Argleton, Lancashire: the town that doesn’t exist
Argleton was a "phantom" settlement that appeared on Google Maps and Google Earth but does not actually exist. The supposed location of Argleton was just off the A59 road within the civil parish of Aughton in West Lancashire, England, which in reality is nothing more than empty fields.
“Doesn’t exist. Doesn’t exist. I’m so fucking tired of being
told Argleton doesn’t exist.” Landon shook with rage.
There he stood, once again, in front of a newsstand; the marquee quire clearly stating that Argleton did not, in fact, exist.
Choosing to do something with his rage rather than let it simmer into a carcinogenic stress ball as usual, Lando stormed to the Argy Bargy – the pub whose name was a fun play on the local’s nickname for their beloved town, “Argy”.
The thock of a pre-thrown dart hitting the board echoed though the sparsely-populated pub as the hulking mass of Lando hulked through the saloon room, rage-crumpled copy of The Daily Mail in hand. The quiet din of the pub quietened further to a hum of whispers.
Lando hulk sauntered to the bar and assumed his usual preach position in front of the draught taps. “Are we gonna,” Lando started, his boom finally muffling the remaining hum, “sit around and take this?” He thrust the paper in the air to punctuate the point. Due to his tense grip over the masthead, the headline now read, ‘Tow xist’.
Roy, stationed on what was affectionately known as Roy’s booze stool to regulars, looked up from his pint glass and muttered in the manner that only a British drunk could, “There’s no point getting a bee in your bonnet again, youngin.”
The pub hushed and turned its attention to Lando for a rebuttal. The tension was palpable.
“No point?” Lando yelled, exasperated. “No POINT?” He yelled louder, defiantly. “There are people out there saying that we are nothing. That we don’t contribute. That we aren’t even worth including. And you have the gall to sit there and tell me it’s not anything to get worked up about? Have you no PRIDE?” Lando’s pride was indicated by his arms opening in the vague direction of enveloping the town in a loving proud hug.
Roy didn’t flinch. “I’m as Argletonian as peppered tea,” he fired back, referring to a local delicacy. “But even you can surely admit they have a point?”

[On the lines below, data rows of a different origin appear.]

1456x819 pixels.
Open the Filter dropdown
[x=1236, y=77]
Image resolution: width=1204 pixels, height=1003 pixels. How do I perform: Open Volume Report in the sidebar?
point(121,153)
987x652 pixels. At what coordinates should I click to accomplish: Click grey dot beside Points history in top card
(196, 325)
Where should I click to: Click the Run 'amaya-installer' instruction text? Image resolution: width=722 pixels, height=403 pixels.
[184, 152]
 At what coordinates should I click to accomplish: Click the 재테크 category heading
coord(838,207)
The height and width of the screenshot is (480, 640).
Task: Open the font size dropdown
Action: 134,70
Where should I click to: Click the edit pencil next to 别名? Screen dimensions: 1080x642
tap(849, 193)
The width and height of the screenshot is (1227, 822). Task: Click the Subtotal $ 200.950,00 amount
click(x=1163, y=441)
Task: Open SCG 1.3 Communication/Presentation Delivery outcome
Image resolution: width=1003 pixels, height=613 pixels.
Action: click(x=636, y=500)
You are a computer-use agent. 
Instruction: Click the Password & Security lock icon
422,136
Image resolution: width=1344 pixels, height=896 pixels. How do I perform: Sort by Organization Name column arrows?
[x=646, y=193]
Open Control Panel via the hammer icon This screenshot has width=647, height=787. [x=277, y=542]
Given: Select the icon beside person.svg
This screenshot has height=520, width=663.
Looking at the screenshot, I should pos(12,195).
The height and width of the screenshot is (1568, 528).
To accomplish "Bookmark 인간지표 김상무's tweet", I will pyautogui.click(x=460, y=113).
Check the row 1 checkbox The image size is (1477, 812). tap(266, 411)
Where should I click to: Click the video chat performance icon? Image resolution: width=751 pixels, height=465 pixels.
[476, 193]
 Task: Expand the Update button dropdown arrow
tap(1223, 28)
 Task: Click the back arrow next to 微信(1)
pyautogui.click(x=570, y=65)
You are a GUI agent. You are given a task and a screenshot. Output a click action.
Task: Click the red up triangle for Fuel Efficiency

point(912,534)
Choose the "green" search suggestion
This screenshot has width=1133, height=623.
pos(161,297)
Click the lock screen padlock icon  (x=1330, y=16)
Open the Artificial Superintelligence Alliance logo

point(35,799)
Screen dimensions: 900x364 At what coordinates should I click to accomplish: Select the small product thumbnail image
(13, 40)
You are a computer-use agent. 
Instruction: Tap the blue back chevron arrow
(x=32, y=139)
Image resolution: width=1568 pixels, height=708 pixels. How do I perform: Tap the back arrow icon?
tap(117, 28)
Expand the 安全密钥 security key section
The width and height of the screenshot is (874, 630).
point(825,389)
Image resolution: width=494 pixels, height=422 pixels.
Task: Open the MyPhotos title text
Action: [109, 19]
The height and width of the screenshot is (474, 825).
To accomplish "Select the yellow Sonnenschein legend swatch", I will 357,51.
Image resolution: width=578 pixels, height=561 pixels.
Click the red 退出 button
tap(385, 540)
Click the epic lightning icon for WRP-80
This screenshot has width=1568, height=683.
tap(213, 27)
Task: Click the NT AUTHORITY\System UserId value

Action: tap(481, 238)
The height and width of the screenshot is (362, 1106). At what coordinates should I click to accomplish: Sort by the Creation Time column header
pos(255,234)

Lando crossed his arms, brought his feet together and with his expression completed a stance that body language experts would aptly describe as ‘engaged’. Go on, his body language said. Now, his eyebrows and slight nod demanded.
“You know as well as the next man that we don’t exist,” Roy flatly informed everyone listening of their inexistence.
Body language experts further defined the resulting lean from Lando towards Roy as engaged and pissed and probably about to throw a punch.
“I have no doubt you feel real,” Roy said, sensing diffusion was necessary to subvert a fist-face connection. “That is, after all, part of the trick. Part of the illusion.”
Lando, arms still crossed, pinched himself underneath his folded arms to confirm the validity of his existence.